The man who wasn't my dad was real nice and happy most of the time because he was back in America instead of knee deep in a rice paddy swatting mosquitoes and watching for the Viet Cong. He met the woman in the Army , they got married and that's why they came and took me away from the grandparents who weren't really my grandparents and moved us to North Carolina. The woman was nice as long as the man was around but when he was away things changed. I just tried to stay outside as much as possible. Especially when she started playing Connie Smith on the record player.
One night they loaded me up in the car with a suitcase and drove to a parking lot where there were some people in another car waiting. The man took me and the suitcase out of the car and handed me over to these people. Then he drove away. I didn't cry. I didn't ask why. I just got in the car and started talking like this happened every day and it was just another adventure in my life. They told me I was going home.
They took me to an old house that needed painting where other people were waiting for us. They all knew me but I didn't know any of them. They told me I was born in this place where there was only dirt and sand and hardly anything green and the air was so dry it made my nose hurt to breathe. I sat on the front porch and looked up at a blue mountain topped with white and felt as alien as that mountain looked rising in the distance, splitting the earth without a care for the life it upheaved in its wake.
They told me I was going home but I knew “home” was me and I counted on that. My surroundings didn't really count for shit.
This child's stoic, clear-eyed view of her world made an impression on me from word one.
Well done.
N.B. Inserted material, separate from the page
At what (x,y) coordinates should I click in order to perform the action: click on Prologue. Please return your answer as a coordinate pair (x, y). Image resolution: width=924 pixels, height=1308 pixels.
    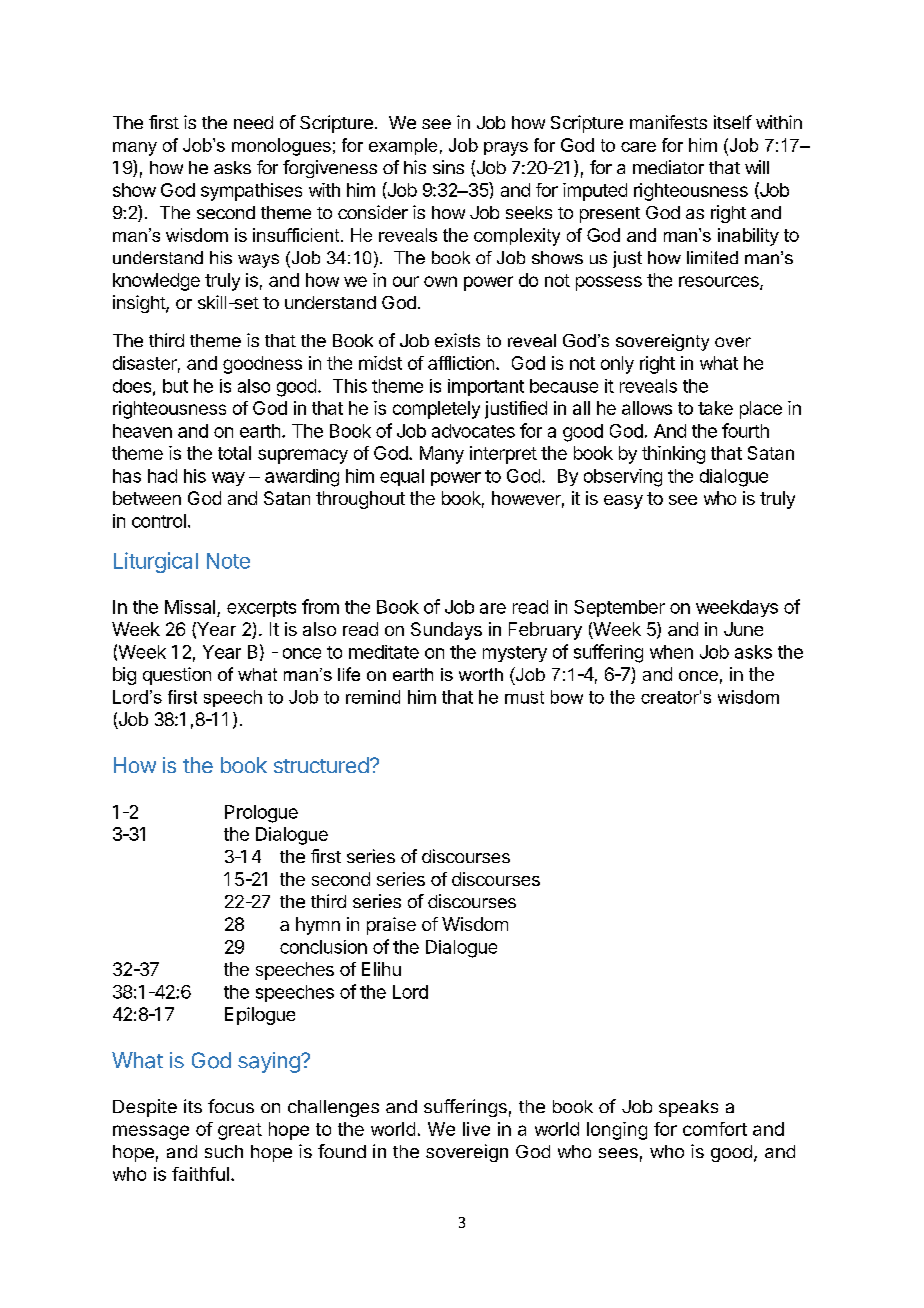
    Looking at the image, I should click on (261, 814).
I agree with what Carol said. *
Wonderful. *
I love this line... "I knew it was the reason people drank beer and danced."
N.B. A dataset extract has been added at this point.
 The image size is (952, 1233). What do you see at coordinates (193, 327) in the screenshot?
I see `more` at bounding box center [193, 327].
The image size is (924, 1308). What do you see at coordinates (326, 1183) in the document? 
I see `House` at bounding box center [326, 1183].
This reads like a more cynical, less sentimental version of David Bahr's "No Matter What Happens".
Love this.
The writing is solid -
"They took me to an old house that needed painting where other people were waiting for us. They all knew me but I didn't know any of them. They told me I was born in this place where there was only dirt and sand and hardly anything green and the air was so dry it made my nose hurt to breathe."
Good work, Charlotte. A fine read. *
My favorite part:
"One night they loaded me up in the car with a suitcase and drove to a parking lot where there were some people in another car waiting. The man took me and the suitcase out of the car and handed me over to these people. Then he drove away. I didn't cry. I didn't ask why. I just got in the car and started talking like this happened every day and it was just another adventure in my life."
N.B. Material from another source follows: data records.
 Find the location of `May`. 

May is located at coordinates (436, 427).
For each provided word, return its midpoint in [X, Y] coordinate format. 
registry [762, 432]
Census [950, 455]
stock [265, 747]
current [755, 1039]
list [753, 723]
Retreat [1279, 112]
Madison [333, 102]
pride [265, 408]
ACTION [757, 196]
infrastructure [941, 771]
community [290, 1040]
The matter-of-factness of the prose intensifies the emotion roiling underneath. Nice work here, Charlotte.
The ending was great, but it was the controlled voice leading up to the end that really made it work. Well-done.*
I like the detached tone of voice in this that somehow makes the content here even more dreadful. *
If only adults would understand how wise a child can be.
Great work.
Wonderful, Charlotte. Glad I found it!